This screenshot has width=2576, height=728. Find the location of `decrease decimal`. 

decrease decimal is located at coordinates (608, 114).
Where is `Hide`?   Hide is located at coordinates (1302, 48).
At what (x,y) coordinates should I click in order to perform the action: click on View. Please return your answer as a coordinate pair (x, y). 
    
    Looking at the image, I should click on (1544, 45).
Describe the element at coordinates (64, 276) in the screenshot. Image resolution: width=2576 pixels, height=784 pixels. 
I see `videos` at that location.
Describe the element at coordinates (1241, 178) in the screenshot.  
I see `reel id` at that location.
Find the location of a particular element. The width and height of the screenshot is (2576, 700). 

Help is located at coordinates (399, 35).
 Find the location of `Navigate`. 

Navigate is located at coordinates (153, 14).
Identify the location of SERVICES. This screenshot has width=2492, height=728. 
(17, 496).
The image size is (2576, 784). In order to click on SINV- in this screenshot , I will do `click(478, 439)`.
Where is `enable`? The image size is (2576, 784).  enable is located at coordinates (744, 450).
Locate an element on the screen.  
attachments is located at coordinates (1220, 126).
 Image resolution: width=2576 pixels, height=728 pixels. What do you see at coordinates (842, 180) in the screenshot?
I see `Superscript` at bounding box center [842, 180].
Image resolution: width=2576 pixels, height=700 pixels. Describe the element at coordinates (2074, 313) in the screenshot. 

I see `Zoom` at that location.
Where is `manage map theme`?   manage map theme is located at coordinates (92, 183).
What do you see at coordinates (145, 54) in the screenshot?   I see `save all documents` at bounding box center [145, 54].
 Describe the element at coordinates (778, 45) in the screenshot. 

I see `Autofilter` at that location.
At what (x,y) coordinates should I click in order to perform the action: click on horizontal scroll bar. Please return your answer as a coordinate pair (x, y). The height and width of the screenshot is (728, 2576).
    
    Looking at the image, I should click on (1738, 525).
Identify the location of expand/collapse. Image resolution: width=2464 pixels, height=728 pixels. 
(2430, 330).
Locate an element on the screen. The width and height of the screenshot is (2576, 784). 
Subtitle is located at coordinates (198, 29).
__________
◆ The request: Rewrite the lines above, replacing "Describe the element" with "Identify the element" wherever it occurs and leaving everything else as it is.

◆ Solution to this task:
This screenshot has width=2576, height=728. Find the location of `decrease decimal`. 

decrease decimal is located at coordinates (608, 114).
Where is `Hide`?   Hide is located at coordinates (1302, 48).
At what (x,y) coordinates should I click in order to perform the action: click on View. Please return your answer as a coordinate pair (x, y). 
    
    Looking at the image, I should click on (1544, 45).
Identify the element at coordinates (64, 276) in the screenshot. Image resolution: width=2576 pixels, height=784 pixels. 
I see `videos` at that location.
Identify the element at coordinates (1241, 178) in the screenshot.  
I see `reel id` at that location.
Find the location of a particular element. The width and height of the screenshot is (2576, 700). 

Help is located at coordinates (399, 35).
 Find the location of `Navigate`. 

Navigate is located at coordinates (153, 14).
Identify the location of SERVICES. This screenshot has width=2492, height=728. 
(17, 496).
The image size is (2576, 784). In order to click on SINV- in this screenshot , I will do `click(478, 439)`.
Where is `enable`? The image size is (2576, 784).  enable is located at coordinates (744, 450).
Locate an element on the screen.  
attachments is located at coordinates (1220, 126).
 Image resolution: width=2576 pixels, height=728 pixels. What do you see at coordinates (842, 180) in the screenshot?
I see `Superscript` at bounding box center [842, 180].
Image resolution: width=2576 pixels, height=700 pixels. Identify the element at coordinates (2074, 313) in the screenshot. 

I see `Zoom` at that location.
Where is `manage map theme`?   manage map theme is located at coordinates (92, 183).
What do you see at coordinates (145, 54) in the screenshot?   I see `save all documents` at bounding box center [145, 54].
 Identify the element at coordinates (778, 45) in the screenshot. 

I see `Autofilter` at that location.
At what (x,y) coordinates should I click in order to perform the action: click on horizontal scroll bar. Please return your answer as a coordinate pair (x, y). The height and width of the screenshot is (728, 2576).
    
    Looking at the image, I should click on (1738, 525).
Identify the location of expand/collapse. Image resolution: width=2464 pixels, height=728 pixels. 
(2430, 330).
Locate an element on the screen. The width and height of the screenshot is (2576, 784). 
Subtitle is located at coordinates (198, 29).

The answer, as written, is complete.